The difference to the current channel values are using a wraparound operation, so 1 - 2 will result in 255, while 255 + 1 will result in 0.

Values are stored as unsigned integers with a bias of 2. E.g. −2 is stored as 0 (b00). 1 is stored as 3 (b11). The alpha value remains unchanged from the previous pixel.

==== QOI_OP_LUMA ====

| Byte[0] (Range: 128 .. 191) |  |  |  |  |  |  |  | Byte[1] |  |  |  |  |  |  |  |
|---|---|---|---|---|---|---|---|---|---|---|---|---|---|---|---|
| 7 | 6 | 5 | 4 | 3 | 2 | 1 | 0 | 7 | 6 | 5 | 4 | 3 | 2 | 1 | 0 |
| 1 | 0 | dg |  |  |  |  |  | dr - dg |  |  |  | db - dg |  |  |  |

- 2-bit tag b10
- 6-bit green channel difference from the previous pixel -32..31
- 4-bit red channel difference minus green channel difference -8..7
- 4-bit blue channel difference minus green channel difference -8..7

The green channel is used to indicate the general direction of change and is encoded in 6 bits. The red and blue channels (dr and db) base their diffs off of the green channel difference.
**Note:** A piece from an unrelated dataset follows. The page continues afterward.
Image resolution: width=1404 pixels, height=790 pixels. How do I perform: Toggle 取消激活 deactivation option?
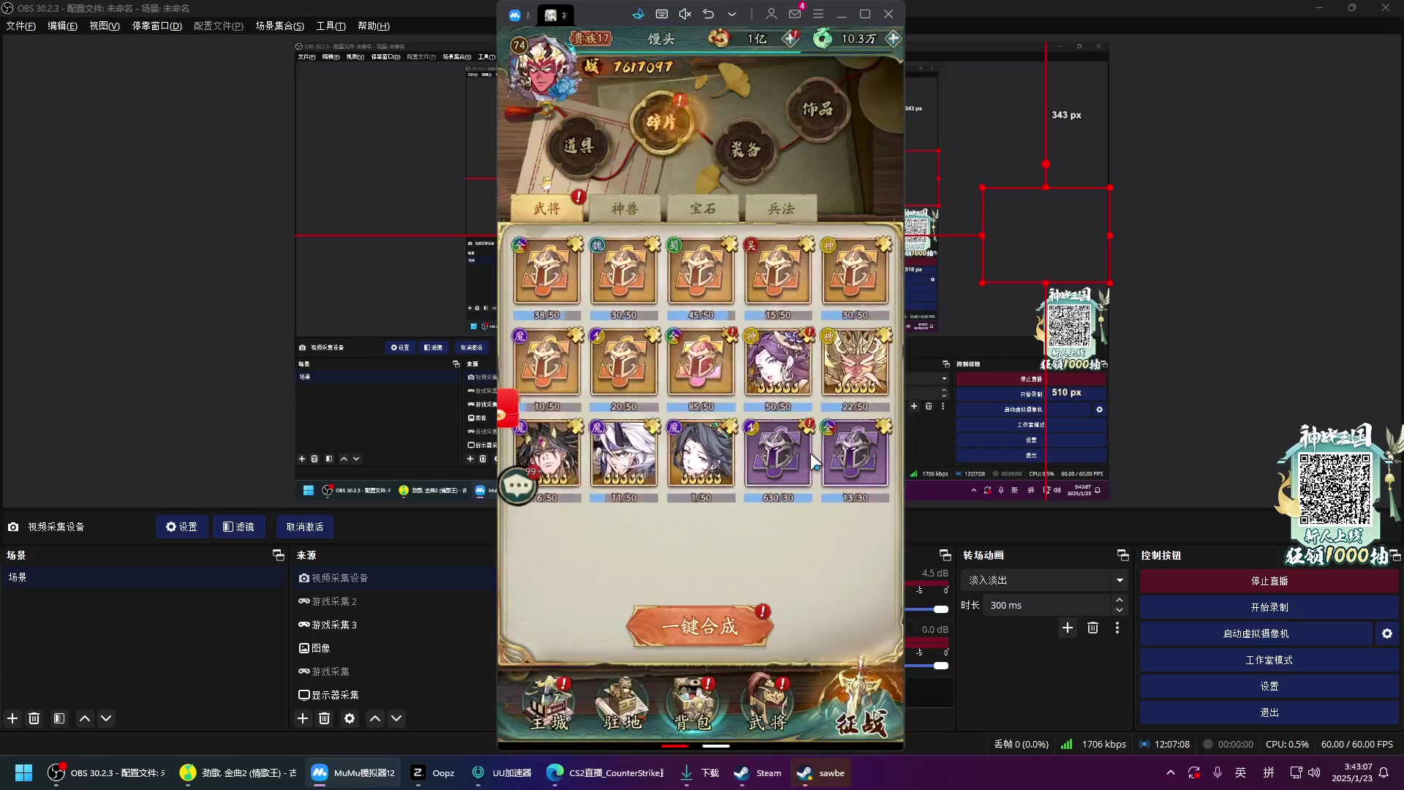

I.e.:

dr_dg = (cur_px.r - prev_px.r) - (cur_px.g - prev_px.g)
db_dg = (cur_px.b - prev_px.b) - (cur_px.g - prev_px.g)

The difference to the current channel values are using a wraparound operation, so 10 - 13 will result in 253, while 250 + 7 will result in 1.

Values are stored as unsigned integers with a bias of 32 for the green channel and a bias of 8 for the red and blue channel. The alpha value remains unchanged from the previous pixel.

==== QOI_OP_RUN ====

Byte[0] (Range: 192 .. 253)
| 7 | 6 | 5 | 4 | 3 | 2 | 1 | 0 |
| 1 | 1 | run |  |  |  |  |  |

- 2-bit tag b11
- 6-bit run-length repeating the previous pixel

The run-length is stored with a bias of −1. Note that the runlengths 63 and 64 (b111110 and b111111) are illegal as they are occupied by the QOI_OP_RGB and QOI_OP_RGBA tags.

== History ==

Dominic Szablewski, the developer, recognized that traditional file formats were complex, economically motivated, and paywalled, while other file formats were still incredibly complex or proprietary. He felt that there was a need to create a simpler file format that reduced compression ratio for performance, so he sought out initially creating a new video codec, instead creating an early version of QOI. While the file format was undergoing scrutiny from GitHub users, the creator actively rejected suggestions that made the format more complex. There will be no more improvement done to the file format, as it has been finalized.